Пришлось маму прямо спросить. И она очень даже интересную историю рассказала. Когда ей было лет, может быть, шесть и она с родителями жила в северном городе Архангельске, который, кроме северности своей еще и морской порт, куда приходят иностранные корабли, гуляла она за ручку со своей еще бабушкой, давно умершей.
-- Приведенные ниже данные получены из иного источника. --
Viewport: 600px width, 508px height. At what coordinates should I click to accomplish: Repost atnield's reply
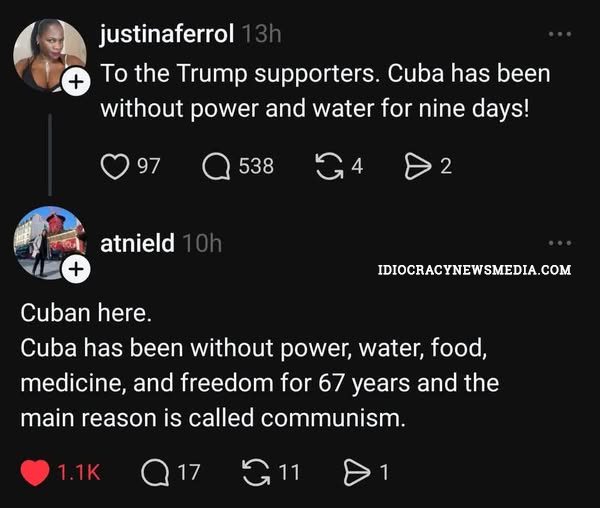tap(259, 472)
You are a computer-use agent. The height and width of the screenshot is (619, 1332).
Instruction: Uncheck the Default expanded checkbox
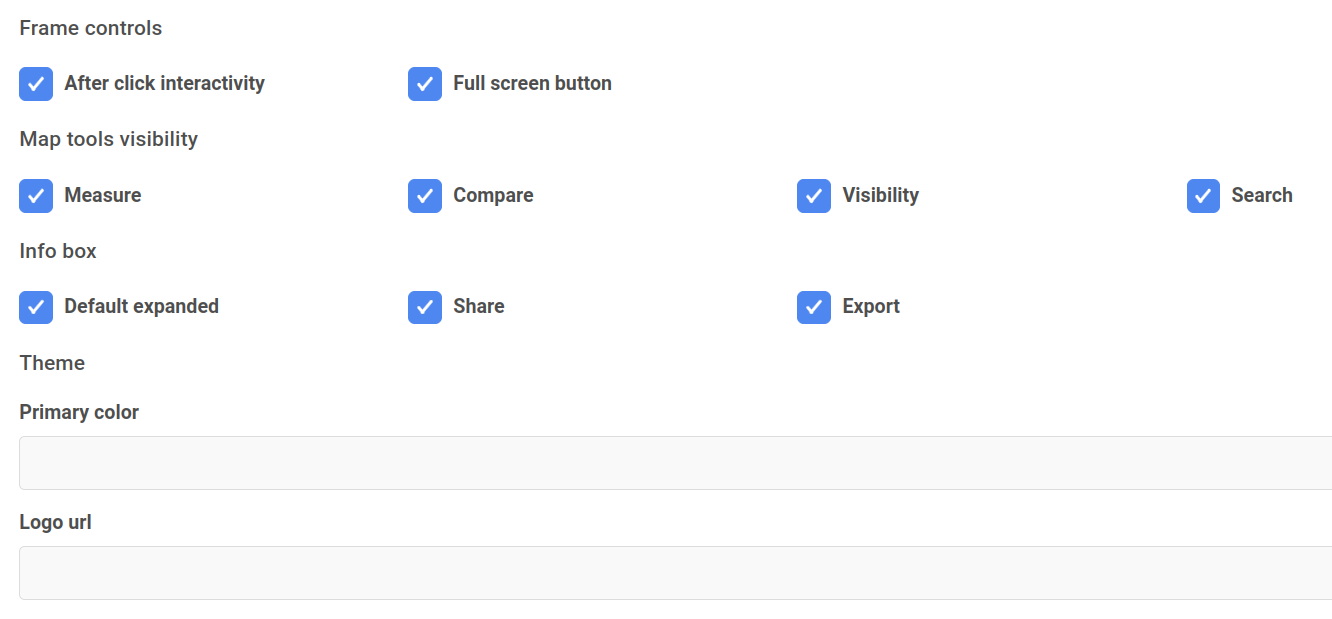tap(36, 307)
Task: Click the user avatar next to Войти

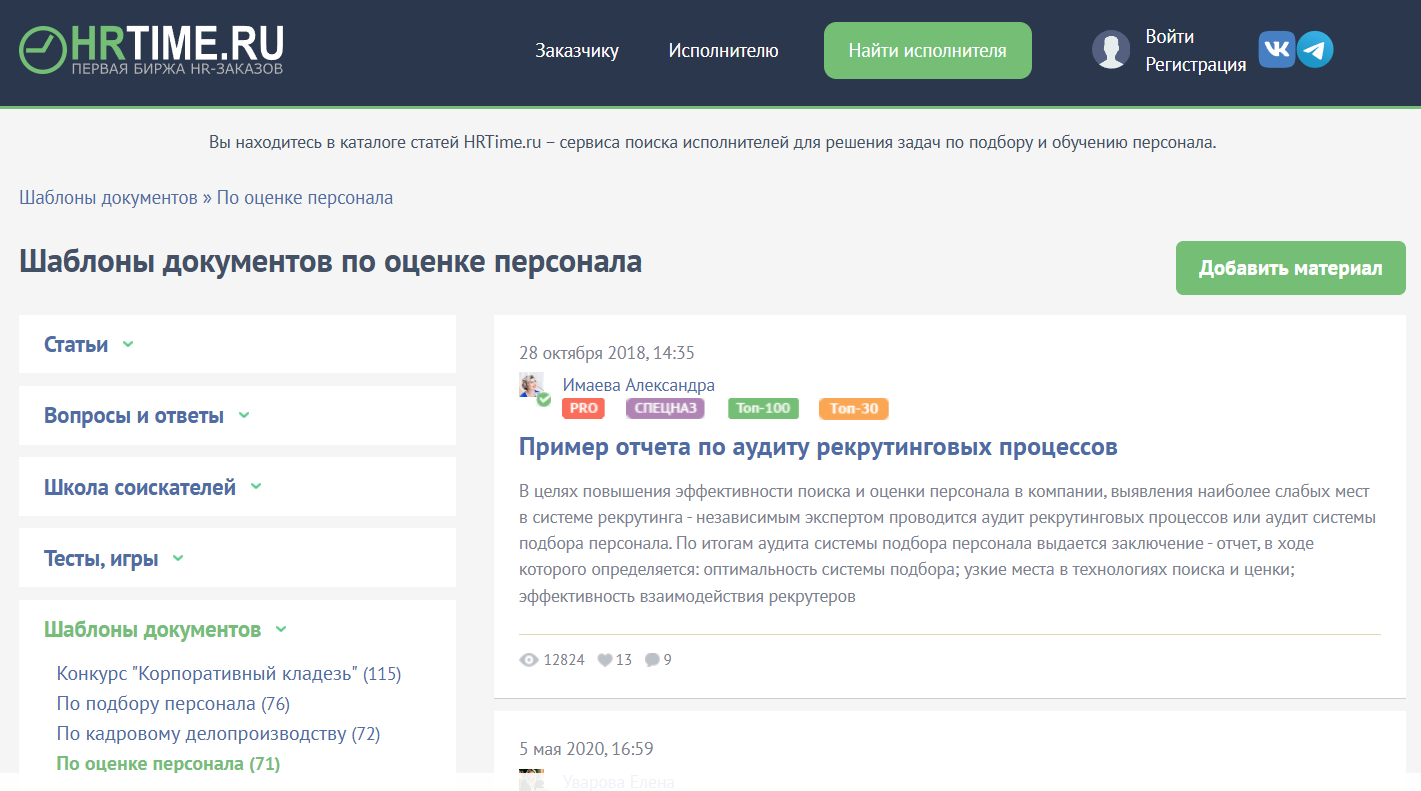Action: (x=1111, y=48)
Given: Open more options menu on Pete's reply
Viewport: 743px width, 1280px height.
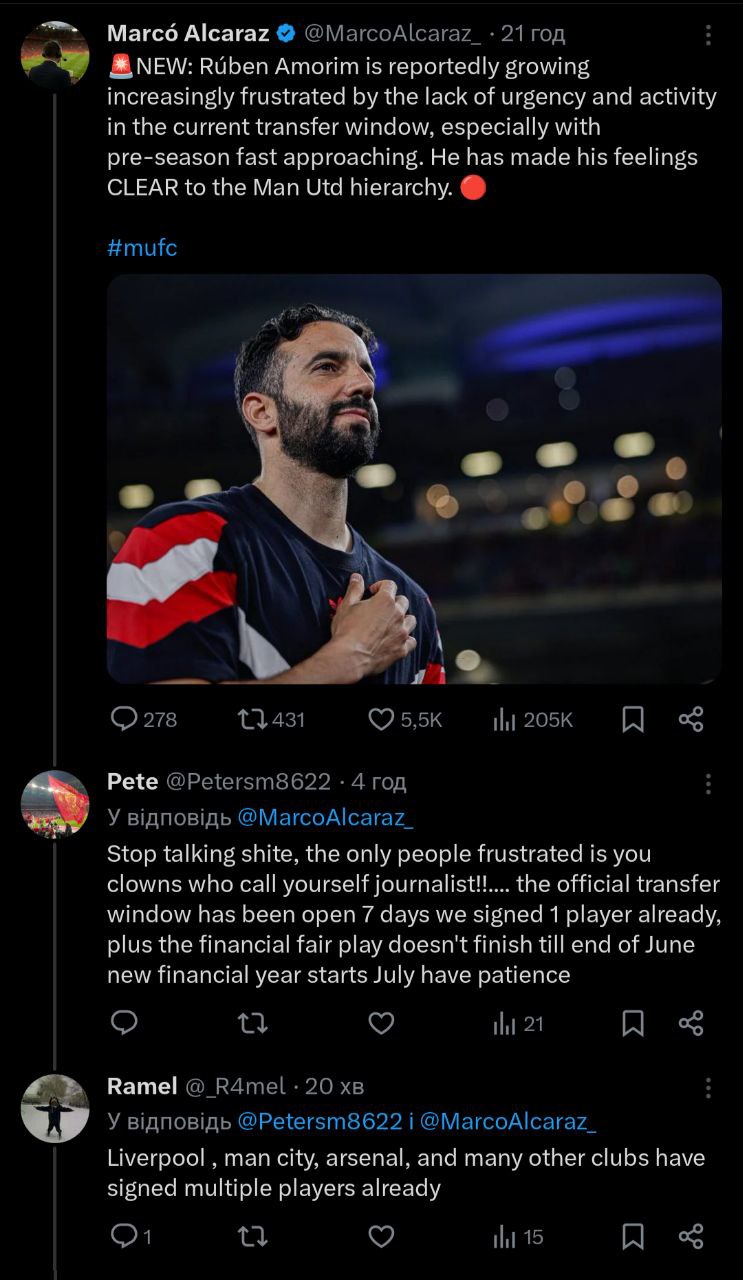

Была девочка нарядно одетой и, наверное, весьма симпатичной, как все маленькие дети, — многие взрослые улыбались ей и даже оглядывались на нее, и вот тут вдруг навстречу им несколько высоких — до неба! — дяденек, и на плечах и спине у них такие широкие как бы воротники с полосками, признак моряка, и тут один из них наклоняется к этой маленькой девочке, моей будущей — через много-много лет! — маме, и дарит ей конфетку в яркой обертке. Он что-то такое говорит не по-русски, мама этих слов, конечно, не помнит, но хорошо помнит, что обертка этой конфетки не походила на все другие конфеты: не фантик, с двух сторон закрученный или сложенный аккуратным уголком. Конфетка была круглой, и обертка оказалась круглая, золотая, и на ней был нарисован молодой мужчина в белом парике. Конфетку маленькая мама, конечно, съела, а фантик сберегла, и бабушка — ее бабушка — объясняла ей, что это великий австрийский композитор Моцарт. Мама сказала мне, что написано это имя было по-немецки и карандашом, быстро — вот как крепко запомнила! — написала мне это слово: «Моzаrt».